A 6.75 FWHM for HYPR was used post-IDM to improve the SNR, and a minimal impact on the quantification was observed (Additional file
7: Figure S6) compared to using a smaller filter size that matched to post-IDM expected spatial resolution. It should be noted that the size (FWHM) of the HYPR filter should be validated for both pre and post-IDM implementation. However, we observed that using a larger filter size (larger than the expected resolution after IDM) does not notably affect the quantitative accuracy of the results, while this larger filter allowed for a better noise mitigation.

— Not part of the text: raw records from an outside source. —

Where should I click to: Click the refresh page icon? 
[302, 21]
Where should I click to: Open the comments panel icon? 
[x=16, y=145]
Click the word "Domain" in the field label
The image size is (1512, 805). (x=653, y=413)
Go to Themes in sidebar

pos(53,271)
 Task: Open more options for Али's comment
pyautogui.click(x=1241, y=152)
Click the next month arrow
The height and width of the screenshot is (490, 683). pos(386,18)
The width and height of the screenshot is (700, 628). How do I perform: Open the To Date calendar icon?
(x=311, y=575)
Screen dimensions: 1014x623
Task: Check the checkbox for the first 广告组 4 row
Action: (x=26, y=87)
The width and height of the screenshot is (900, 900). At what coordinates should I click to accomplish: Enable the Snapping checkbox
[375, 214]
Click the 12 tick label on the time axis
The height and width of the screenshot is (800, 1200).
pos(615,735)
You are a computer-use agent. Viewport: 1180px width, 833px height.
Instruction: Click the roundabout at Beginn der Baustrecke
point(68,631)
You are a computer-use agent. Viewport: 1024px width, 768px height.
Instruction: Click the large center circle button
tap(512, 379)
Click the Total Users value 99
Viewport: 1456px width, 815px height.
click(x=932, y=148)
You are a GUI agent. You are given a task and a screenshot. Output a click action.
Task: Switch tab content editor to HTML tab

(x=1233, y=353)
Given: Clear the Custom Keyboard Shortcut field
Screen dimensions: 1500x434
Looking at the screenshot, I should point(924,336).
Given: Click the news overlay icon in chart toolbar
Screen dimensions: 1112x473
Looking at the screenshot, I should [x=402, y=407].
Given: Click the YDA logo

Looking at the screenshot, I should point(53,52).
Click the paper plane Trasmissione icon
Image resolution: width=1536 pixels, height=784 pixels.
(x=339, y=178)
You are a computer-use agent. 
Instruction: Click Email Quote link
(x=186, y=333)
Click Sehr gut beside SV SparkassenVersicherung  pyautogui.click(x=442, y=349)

A possible limitation of IDM-based methods is that full recovery of the signal is not obtained, and a residual PVE of about 10–15% was observed. Various studies [
31,
32] showed that under optimal conditions with MR image-based methods, accurate PVC can be obtained with residual errors of less than 5%. However, when MR data are used for PVC, it is of utmost importance that MR images are of high quality and that PVC methods have an accurate and reproducible performance. This was recently discussed by Greve et al. [
8] who showed that the use of different PVC methods resulted in variable study conclusions. These authors recommended that one should be extremely careful in comparing results from different studies when using different PVC methods. Moreover, they discussed that MR based PVC require accurate and complete segmentation (implying that the regions with high uptake are delineated), accurate PET-MR co-registration, and homogeneous distributions within VOIs. Hence, despite the lack of full signal recovery, PET-only-based PVC approaches [
15] may therefore be an attractive alternative to MR-based methods when a consistent and high quality of MR data cannot be assured and, of course, in cases when MR data are not available. In our paper, we explored the feasibility and performance of a purely PET-based PVC method in combination with HYPR denoising. Our method does not suffer from the abovementioned limitations and might therefore be a good alternative, for instance, in case of longitudinal and/or multicentre studies when MR data were collected using different systems. However, another possible limitation for this study when compared to Tohka et al. [
13] is the use of Van Cittert instead of reblurred Van Cittert deconvolution. We acknowledge that the use of reblurred Van Cittert could be an attractive strategy to further improve the performance of our proposed method. Despite this limitation, we have shown that temporal noise regularisation is an attractive method for noise mitigation of iterative deconvolution-based partial volume correction, as was also shown by Reilhac et al. using a spectral analysis approach.